In a contemporary review for The Village Voice, music critic Robert Christgau gave the album a B+, noting that "this one has a nice post-creative trauma feel, intimate and sensitive. Recommended to singer/songwriter specialists." Later, he revised his review to a B− and expressed a newfound dislike for the songs "Lady D'Arbanville", "Trouble", and "I Wish, I Wish".

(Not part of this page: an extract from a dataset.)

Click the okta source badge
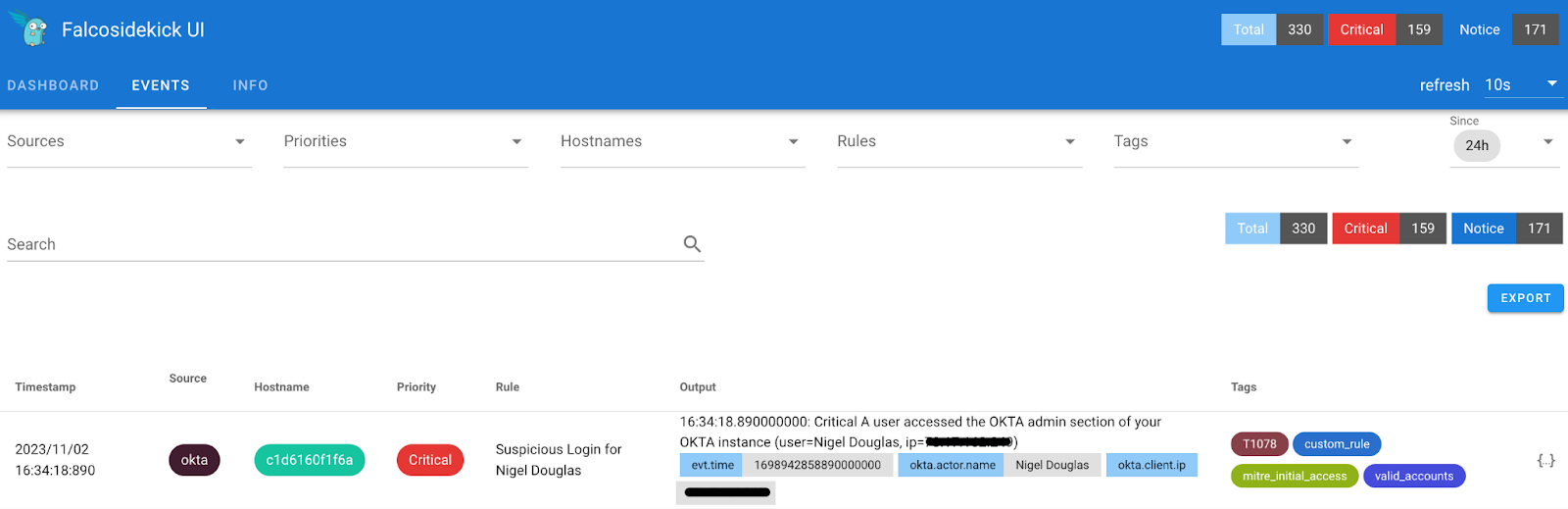The height and width of the screenshot is (509, 1568). click(x=194, y=460)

In a retrospective review, AllMusic's William Ruhlmann called it "a group of simple, heartfelt songs played in spare arrangements on acoustic guitars and keyboards and driven by a restrained rhythm section". He added that "Stevens' craggy voice, with its odd breaks of tone and occasional huskiness, lent these sometimes sketchy songs depth".

Professional ratings
Review scores
| Source | Rating |
| Christgau's Record Guide | B− |

==Track listing==

Side One
| No. | Title | Length |
|---|---|---|
| 1. | "Lady D'Arbanville" | 3:45 |
| 2. | "Maybe You're Right" | 3:25 |
| 3. | "Pop Star" | 4:13 |
| 4. | "I Think I See the Light" | 3:55 |
| 5. | "Trouble" | 2:49 |

Side Two
| No. | Title | Length |
|---|---|---|
| 6. | "Mona Bone Jakon" | 1:42 |
| 7. | "I Wish, I Wish" | 3:50 |
| 8. | "Katmandu" | 3:22 |
| 9. | "Time" | 1:26 |
| 10. | "Fill My Eyes" | 3:00 |
| 11. | "Lilywhite" | 3:41 |

==Personnel==
- Cat Stevens – acoustic guitar (all tracks), keyboards (tracks 1, 2, 4, 5, 7, 8, 10), lead vocals (all tracks), congas (track 6), percussion (track 10)
- Alun Davies – acoustic guitar (tracks 1–5, 7, 10), backing vocals (tracks 3–5, 7, 10)
- John Ryan – double bass (tracks 1–3, 5, 8), bass guitar (tracks 4, 7), backing vocals (track 3)
- Harvey Burns – drums (tracks 1, 2, 4, 5, 7), percussion (track 3)
- Peter Gabriel – flute (track 8)
- Del Newman – string arrangements (tracks 1, 2, 11)
- Paul Samwell-Smith – backing vocals (tracks 1, 3–5, 7, 11), vocal sound effect (track 10)

==Production==
- Producer – Paul Samwell-Smith
- Engineer – Michael Bobak
- Mixing – Paul Hicks
- Supervisor – Bill Levenson
- Coordinator – Beth Stempel
- Mastering – Ted Jensen
- Design – Roland Young, Mike Diehl
- Illustrations – Cat Stevens
- Photography – Grazia Neri, Richard Stirling

==Charts==

| Chart (1970/71) | Peak position |
|---|---|
| Australia (Kent Music Report) | 25 |
| United Kingdom (Official Charts Company) | 63 |
| United States (Billboard 200) | 164 |

==Certifications and sales==

| Region | Certification | Certified units/sales |
| France (SNEP) | Gold | 100,000^{*} |
| Germany (BVMI) | Platinum | 500,000^{^} |
| United States (RIAA) | Gold | 500,000^{^} |
^{*} Sales figures based on certification alone. ^{^} Shipments figures based on certification alone.